十勝岳山頂では現在11.1℃、体感9.6℃。山麓の18.7℃と比べ山頂は7.6℃低い。日中を通して弱い霧雨が続き、気温は11〜12℃で推移するが、高い湿度と濡れることで体感はさらに低下する。防寒レイヤリングとして、速乾性ベースレイヤーの上にフリースなどのミッドレイヤー、そして防水透湿性の雨具(上下)が必須。手袋や帽子も携行し、濡れによる体温低下を防ぐこと。

地面は霧雨によりウェットから泥濘状態。岩稜は露出しているが滑りやすい。特に望岳台コースから大正噴火火口へ向かう稜線では、濡れた岩場でのスリップに注意が必要。現在の視程は1.3kmと不良であり、日中も霧雨が続くため視界の回復は期待できない。大正噴火火口や新噴火口周辺では、視界不良に加え火山ガス濃度が高い区間があるため、細心の注意を払うこと。ルートを外れたり、道迷いにならないよう、常に地図とコンパス、GPSで現在地を確認し、慎重に行動すること。

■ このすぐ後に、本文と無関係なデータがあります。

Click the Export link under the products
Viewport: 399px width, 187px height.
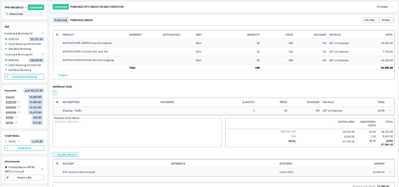click(x=62, y=75)
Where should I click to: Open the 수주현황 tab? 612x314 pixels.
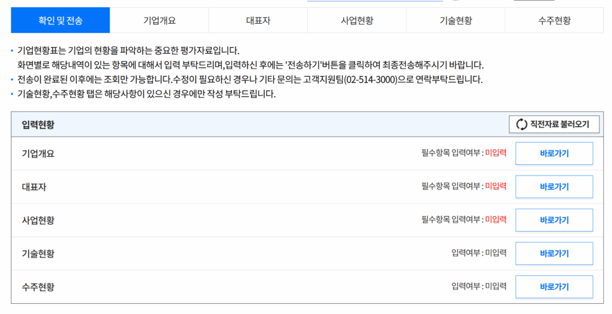[554, 20]
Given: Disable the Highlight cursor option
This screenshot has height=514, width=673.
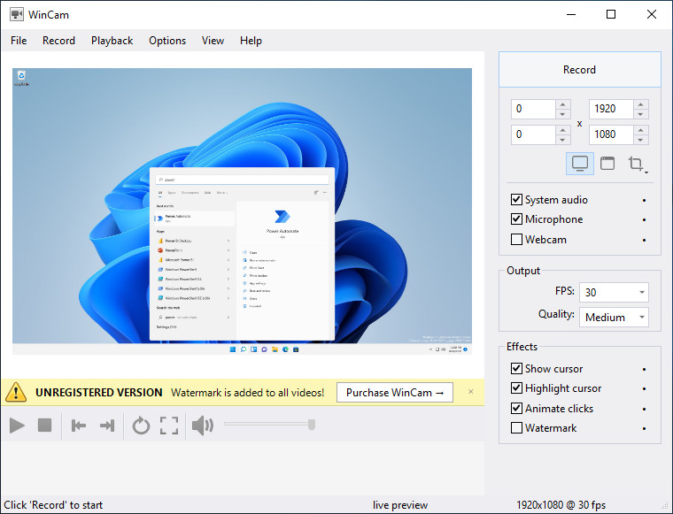Looking at the screenshot, I should tap(517, 388).
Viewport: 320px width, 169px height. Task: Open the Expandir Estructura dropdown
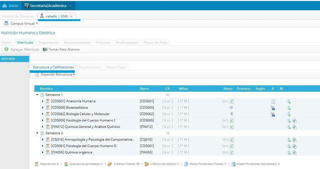tap(58, 74)
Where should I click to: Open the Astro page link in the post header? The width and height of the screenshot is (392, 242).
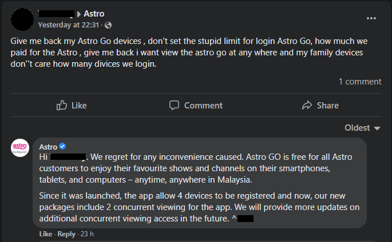click(94, 14)

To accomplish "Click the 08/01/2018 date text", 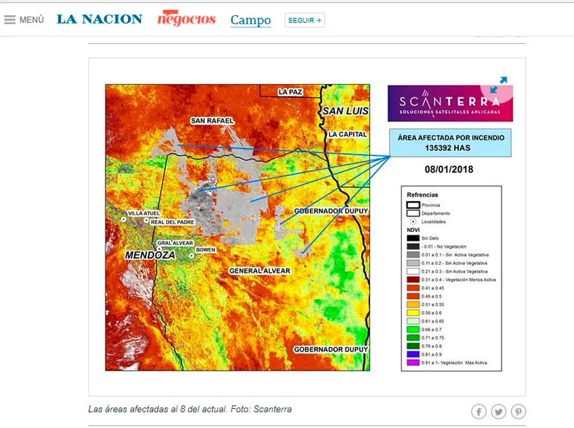I will coord(449,170).
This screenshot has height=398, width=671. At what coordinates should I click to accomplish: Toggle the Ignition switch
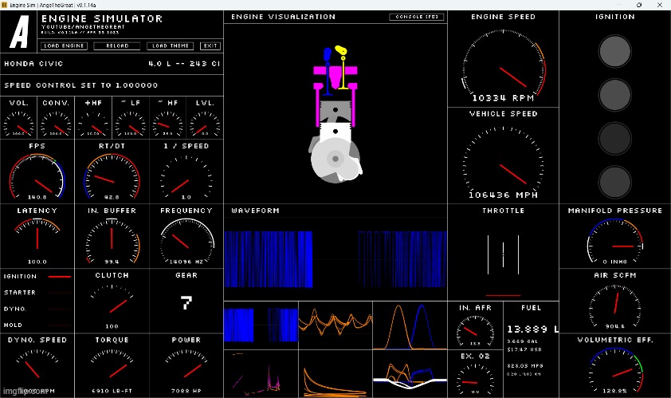click(37, 277)
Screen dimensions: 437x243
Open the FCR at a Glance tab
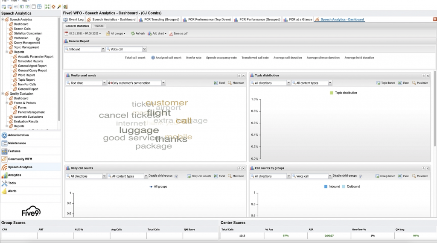pos(298,20)
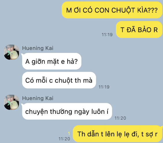Screen dimensions: 163x143
Task: Click the 11:19 timestamp after 'Có mỗi c chuột'
Action: (104, 87)
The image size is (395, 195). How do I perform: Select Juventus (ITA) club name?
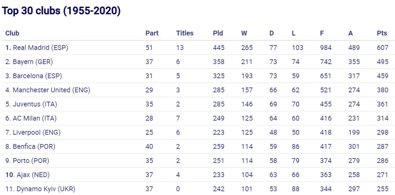(35, 104)
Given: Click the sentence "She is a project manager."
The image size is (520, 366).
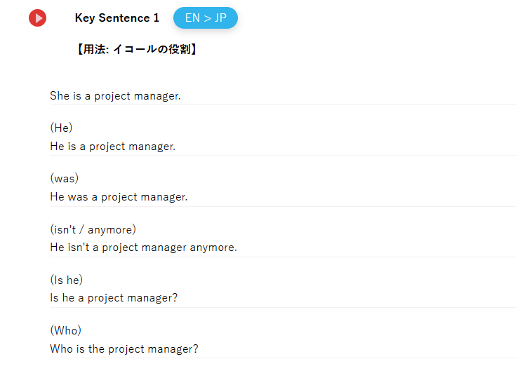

雷のリスクは低い。日中の風は穏やかだが、夜間から翌早朝にかけては突風が16m/sを超える予報が出ている。森林限界以上の稜線での行動は危険が増すため、日没前の安全な下山を厳守し、夜間の行動は避けるべきだ。霧雨で体が濡れることによる低体温症のリスクが高いため、休憩時はすぐにアウターを着込み、行動食でエネルギーを補給すること。